Who are the Wesleyans and why do I love them?

The Wesleyan Church is an evangelical denomination with just under 500,000 members worldwide, with a little less than half of those in North America. The denomination is the result of a merger between the Wesleyan Methodist and Pilgrim Holiness Churches in 1968. Both of these former denominations were formed during the turbulent mid-1800 years of the Methodist Church, when people left over social issues.

I love the Wesleyan Church because of their history regarding social issues. Many ancestors to the current Wesleyan Church were Abolitionists, involved in speaking, writing, and even the Underground Railroad. This action spanned the movement from the highest leadership to the grass root attendees.

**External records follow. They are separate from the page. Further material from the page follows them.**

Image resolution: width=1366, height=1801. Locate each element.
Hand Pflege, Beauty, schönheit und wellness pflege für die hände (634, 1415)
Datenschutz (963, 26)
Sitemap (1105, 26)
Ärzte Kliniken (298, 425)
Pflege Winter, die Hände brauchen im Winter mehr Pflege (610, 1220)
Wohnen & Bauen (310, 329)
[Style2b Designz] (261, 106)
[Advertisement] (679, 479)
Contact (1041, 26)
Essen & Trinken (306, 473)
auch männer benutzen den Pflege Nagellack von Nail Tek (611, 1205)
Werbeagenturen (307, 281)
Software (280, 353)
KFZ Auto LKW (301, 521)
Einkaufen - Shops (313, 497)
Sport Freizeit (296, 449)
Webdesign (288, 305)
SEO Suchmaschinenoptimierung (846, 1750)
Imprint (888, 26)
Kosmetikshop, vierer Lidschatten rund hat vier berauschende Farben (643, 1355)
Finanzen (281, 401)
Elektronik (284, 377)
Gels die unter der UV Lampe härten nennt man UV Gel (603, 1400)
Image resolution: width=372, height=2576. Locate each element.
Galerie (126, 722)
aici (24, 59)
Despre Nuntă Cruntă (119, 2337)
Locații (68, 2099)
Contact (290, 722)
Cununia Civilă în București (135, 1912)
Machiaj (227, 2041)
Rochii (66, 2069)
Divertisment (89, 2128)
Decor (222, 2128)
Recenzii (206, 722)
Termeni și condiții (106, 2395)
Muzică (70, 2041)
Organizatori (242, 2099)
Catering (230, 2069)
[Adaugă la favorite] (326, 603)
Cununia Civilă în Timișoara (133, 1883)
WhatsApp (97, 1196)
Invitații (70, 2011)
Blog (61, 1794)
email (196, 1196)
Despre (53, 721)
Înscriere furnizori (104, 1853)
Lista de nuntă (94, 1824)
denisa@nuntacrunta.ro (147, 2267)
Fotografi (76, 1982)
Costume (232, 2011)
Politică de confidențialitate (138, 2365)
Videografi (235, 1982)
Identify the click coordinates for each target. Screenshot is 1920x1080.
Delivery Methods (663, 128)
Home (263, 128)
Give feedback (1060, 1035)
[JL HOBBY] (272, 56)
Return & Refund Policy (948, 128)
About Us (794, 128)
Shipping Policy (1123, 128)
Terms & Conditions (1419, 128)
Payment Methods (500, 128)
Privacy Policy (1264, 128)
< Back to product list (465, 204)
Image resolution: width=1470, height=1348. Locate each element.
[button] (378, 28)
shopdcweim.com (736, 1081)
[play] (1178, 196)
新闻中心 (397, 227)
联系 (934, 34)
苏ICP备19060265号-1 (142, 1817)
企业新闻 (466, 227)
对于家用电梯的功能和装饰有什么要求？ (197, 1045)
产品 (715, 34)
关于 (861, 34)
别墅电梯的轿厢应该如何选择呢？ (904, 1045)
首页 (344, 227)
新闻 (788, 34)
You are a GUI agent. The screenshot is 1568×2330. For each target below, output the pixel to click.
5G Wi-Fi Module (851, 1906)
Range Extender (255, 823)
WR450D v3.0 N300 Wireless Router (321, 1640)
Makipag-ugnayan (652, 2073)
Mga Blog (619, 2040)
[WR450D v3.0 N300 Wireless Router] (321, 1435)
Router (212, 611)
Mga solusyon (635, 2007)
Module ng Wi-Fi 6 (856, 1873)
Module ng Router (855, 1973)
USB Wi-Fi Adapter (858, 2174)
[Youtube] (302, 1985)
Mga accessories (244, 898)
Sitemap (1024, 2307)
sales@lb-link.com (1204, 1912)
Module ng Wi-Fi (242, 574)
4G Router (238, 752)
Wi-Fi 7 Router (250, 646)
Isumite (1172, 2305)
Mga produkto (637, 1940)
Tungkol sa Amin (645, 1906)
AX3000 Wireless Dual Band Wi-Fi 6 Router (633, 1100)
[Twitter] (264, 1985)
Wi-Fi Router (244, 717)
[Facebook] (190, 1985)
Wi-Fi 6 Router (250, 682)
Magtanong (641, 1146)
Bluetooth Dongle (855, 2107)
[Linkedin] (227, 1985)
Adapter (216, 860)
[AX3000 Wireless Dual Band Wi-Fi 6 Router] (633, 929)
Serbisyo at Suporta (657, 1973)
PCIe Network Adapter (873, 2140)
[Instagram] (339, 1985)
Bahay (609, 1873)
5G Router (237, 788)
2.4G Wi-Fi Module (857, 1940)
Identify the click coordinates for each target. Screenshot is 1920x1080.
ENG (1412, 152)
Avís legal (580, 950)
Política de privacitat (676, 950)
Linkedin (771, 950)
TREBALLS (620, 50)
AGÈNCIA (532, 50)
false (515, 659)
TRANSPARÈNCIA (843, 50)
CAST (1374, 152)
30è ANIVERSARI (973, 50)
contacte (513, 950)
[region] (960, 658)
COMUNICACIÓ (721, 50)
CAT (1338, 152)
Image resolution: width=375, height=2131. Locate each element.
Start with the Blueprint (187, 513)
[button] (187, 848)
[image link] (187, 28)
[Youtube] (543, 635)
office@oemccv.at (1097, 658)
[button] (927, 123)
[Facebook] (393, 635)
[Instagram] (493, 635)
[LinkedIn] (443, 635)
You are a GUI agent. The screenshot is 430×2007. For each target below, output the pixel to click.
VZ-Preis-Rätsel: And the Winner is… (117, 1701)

Women’s rights are another issue the Wesleyans fought for, blazing a trail leading to some of the first ordained women into the pastoral ministry. An early women’s rights convention was held in Seneca Falls, NY at the Wesleyan Chapel in that town. The Wesleyan Church today maintains a strong support of the ordination of women, and is led by General Superintendent Dr. Joanne Lyon. I am proud to be part of a denomination that supports women.

 

I love Wesleyan theology!

Dr. Melvin Dieter stated in one of my graduate classes that John Wesley was an eclectic theologian whose theology was a lot like grandma’s cookies, a pinch of this and a dash of that, leading to the difficulty of really grasping his thinking completely. This eclecticism is quite attractive to me, as well as the many liberties allowed by the Wesleyan Church on many topics. The denomination reflects Wesley’s emphasis on holiness with the mission statement, “To spread scriptural holiness throughout every land.” This is the foundation for the Wesleyan-Arminian position of emphasizing the free will of man and an acceptance of the possibility of apostasy. While the denomination has a comprehensive statement of belief, there is a lot of flexibility within it for varying theological positions. I believe that this is a strength of the denomination, embracing diversity while maintaining unity among the essential core beliefs of the Christian faith.

 

I love the flexibility in worship.

If you traveled around the world visiting Wesleyan Churches, you would experience about every style of worship that you can imagine. Some follow a strict liturgy with much leader and congregational interaction while others practice a very enthusiastic and free worship. Observance of the Eucharist is mandated by the denomination once per month, but some churches partake in the sacrament weekly. Some churches sing only from a hymnal, others only sing contemporary choruses, while many present a mix of the two. The creeds of the church, the doxology, the Gloria Patri, and the Lord’s Prayer are used in some churches, while others might question your reference to them. Cultural influence is as prominent an influence on worship as is theology. All this variety is due to the Wesleyan denomination not prescribing a set style of worship. I love that about the Wesleyans.

 

Is the Wesleyan Church too good to be true?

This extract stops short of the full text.